Yes, but what if Panetta is traveling when the raid is planned or when a military operation suddenly becomes necessary? It isn't the expected reasons that require him access to scrambled lines and live intel, but more the unexpected reasons that would require him access to this information. So it is easy to say Panetta shouldn't take a weekend trip home, but if he knows there will be a raid or military operation, but doesn't know when, then he can't necessarily postpone his trip home in anticipation of something that may not happen. Panetta wasted taxpayer money with his private jet flights and he should not have done this, but simply saying "he shouldn't go home" as a reason to not have a private jet seems to fail the logic test for me.

New England would score 28 unanswered points to tie the contest at 31. San Francisco's front seven looked tired as New England gained 520 yards, made 32 first downs and ran 92 plays. San Francisco snapped out of it with a 62-yard kickoff return followed by the game's decisive play, a 38-yard touchdown pass to Michael Crabtree as the Patriots blitzed seven on first-and-10.

I'm sorry, who caught the pass and scored a touchdown again, Gregg?

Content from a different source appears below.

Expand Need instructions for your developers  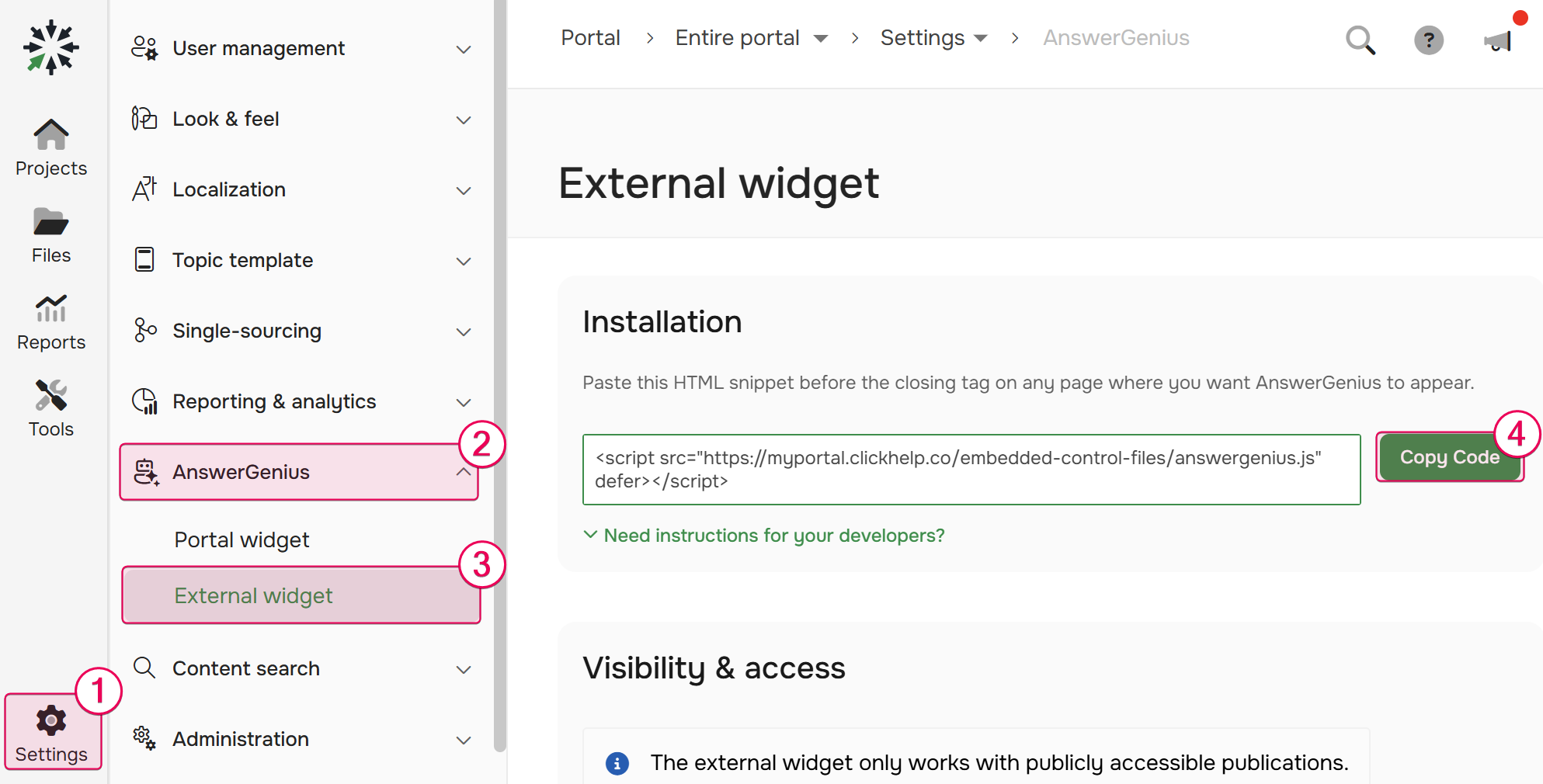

a 38-yard touchdown pass to Michael Crabtree

This must be the same Michael Crabtree who Gregg was just two years ago blaming for the 49ers woes. Gregg made up a fake "Crabtree Curse" where the 49ers couldn't win football games because the other 49ers players were jealous the 49ers paid Michael Crabtree the slotted money for the #10 overall pick in the draft. See, the 49ers players thought (according to Gregg) Crabtree didn't deserve this money, so the team wasn't playing well because Crabtree held out for more money, got his slotted contract for the #10 overall pick, and then Mike Singletary dared to allow Crabtree to play during the season. The "Crabtree Curse" was all of a crock of shit if you can't already tell.

The Patriots are 3-3 in games against teams likely to make the playoffs, a middling record, and finish the regular season with Jacksonville and Miami, a combined 8-20.

What Gregg fails to mention is the Patriots are 3-1 against teams from the AFC likely to make the playoffs and have beaten two AFC division leaders. So the Patriots may be 0-2 against NFC teams likely to make the playoffs, but they won't have to face either Seattle or San Francisco until the Super Bowl.

Leading 47-17 in the fourth quarter, the Seattle Seahawks faced fourth-and-4 on the Buffalo 43 and ran a fake punt. Russell Wilson was still in the game, not leaving until the score was 50-17 and less than five minutes remained. A week before, Seattle repeatedly had thrown deep in the fourth quarter when leading Arizona 51-0.

Gregg has no problem with a football team throwing deep with a 50 point lead in the fourth quarter as long as that team is a high school football team from Arkansas who always goes for it on fourth down.

Obscure College Score of the Week: Valdosta State 35, Winston-Salem 7 (Division II championship). Located in Valdosta, Georgia, Valdosta State University has "approximately 12,491" students

It's very difficult for a college to pinpoint on a daily basis exactly how many students they have on their web site because students are constantly withdrawing from school or students in the graduate program (depending on how the program is set up) may enter or withdraw from school at a certain point during the semester. So the school goes with the "approximate" calculation of their student body.

Next Week: Bells are ringing all across the local star cluster -- and a mini-TMQ will appear Christmas Day.

Much like the NFL teams he criticizes, it seems Gregg starts mailing TMQ in sometime around the Christmas holidays.